Further, the conference call with financial analysts was rather poorly conducted. As a result, multiple analysts quickly downgraded AMD’s financial outlook, with one referring to the company as “un-investable”. Ouch.
First, the results…
Revenue fell 10% quarter-over-quarter, and 25% year-over-year. Operating expense reductions were put in place, with comments from management that OpEx will continue to decrease into 2013, due in large part to a reduction in staffing. The new product announcement in the quarter was the Trinity APU (CPU + GPU), targeted at the $600-$799 retail price “UltraThin” notebook (comparable to Intel’s Ultrabook strategy). Alas, that segment has not been strong. (AMD told analysis to expect a further revenue decline in the 4th quarter, even with the Win8 introduction.)
AMD wrote down $100M of unsold inventory as unmarketable, resulting in a gross margin of an anemic 31%, down from 45% in the previous quarter.
Last quarter, AMD management indicated an inventory buildup had started, but that they were not going to adopt pricing discounts. At that time, one analyst questioned whether the “take or pay” wafer supply agreement AMD had recently signed with GlobalFoundries was inconsistent with the revenue outlook. AMD did not concur, and was optimistic that sales volume would improve, especially in the lower-price point global market segments that were the focus of AMD’s APU strategy. Well, sales did not improve in the PC market (including the low-price points), forcing the inventory writedown.
An interesting balance sheet entry was that inventory in the 3rd quarter inventory was down $89M from the 2nd quarter, after the $100M write-off. So, inventory effectively increased in the quarter, a sign that conditions have continued to deteriorate.
Lesson learned: Wafer supply agreements are crucial to a fabless company to ensure sourcing capacity – however, they need to be carefully negotiated to establish both cost and inventory levels that match the sales outlook. Clearly, the WSA that AMD signed with GF for 2012 will be an ongoing issue.

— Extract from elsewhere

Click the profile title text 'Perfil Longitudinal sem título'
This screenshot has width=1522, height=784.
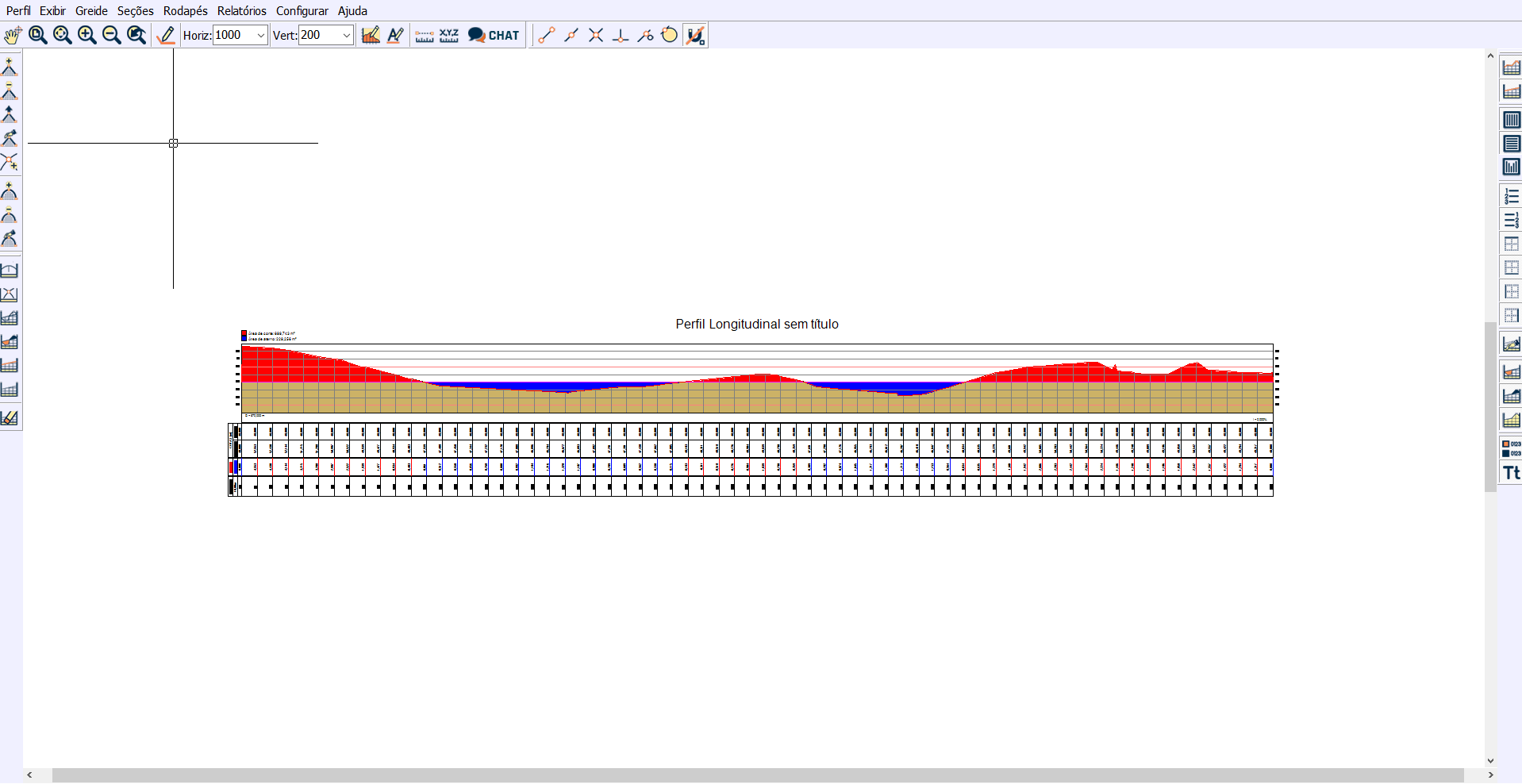click(x=756, y=324)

AMD announced a significant reduction in staffing, to be implemented in the 4th quarter. Alas, lots of good engineers will be let go, always a sad event in our industry.
Now, for the really ugly news…
AMD management provided poor and confusing information to the financial analysts during the call. Here are some examples…
AMD indicated they are aggressively moving to reduce the dependency upon the PC market (currently, 85% of revenue), and will be pursuing other markets. AMD commented, “We will develop semi-custom APU’s with high IP re-use for gaming, communications, and industrial automation markets In one year, these will be 20% of revenue”. One analyst asked, “How are you going to both cut engineering staffing and aggressively pursue new markets?” The AMD answer was not clear.
Another analyst inquired, “The communications and industrial markets are difficult to enter, with long design-in product development cycles – how are you going to capture significant market share in less than 12 months?” AMD management referred to some design wins in the development pipeline, but with insufficient detail to satisfy the analyst.
Lesson learned: When indicating a new corporate strategy to an analyst, be prepared to describe how you will implement that strategy. Vague answers will not be highly regarded.
The most egregious case of dodging an analyst’s question arose when discussing gross margin forecasts, gross margins being an excellent indicator of cost controls and pricing stability.
During the conf call, AMD had indicated two financial targets for mid-2013 – a reduction in OpEx to $450M quarterly (aided by the reduction in headcount), and a “break-even” revenue of $1.3B quarterly.
Now, Wall St. analysts may not fully understand the technology, but they can crunch numbers. One analyst asked, “If I divide $1.3B break-even revenue into the $450M quarterly OpEx target, the result suggests a 36% gross margin, substantially lower than normal. Are you anticipating significant pricing discounts, given the fixed wafer costs?”
The AMD CFO evaded the question altogether, saying “We’re not projecting a $1.3B quarterly revenue in 2013, that’s just the break-even revenue target.” Despite repeated requests from the analyst, no clearer answer was forthcoming – the analyst was clearly getting frustrated.
Lesson learned: When discussing financial targets, be prepared to address questions related to those forecasts. Evading questions will inevitably lead to negative comments and downgrades.
All in all, AMD faces a growing credibility gap in the financial markets. A new CEO was hired in 2011, with the promise to aggressively pursue growing markets in mobile and handheld computing, improve financial execution, and clarify the product strategy. Alas, the recent quarterly results, and in particular, the discussion of those results with the financial analysts did little to restore that credibility. The next scheduled presentation to the analysts will be at the end of November – hopefully, AMD will have a more lucid presentation then.
And, best of luck to the soon-to-be-displaced AMD engineers in finding new opportunities!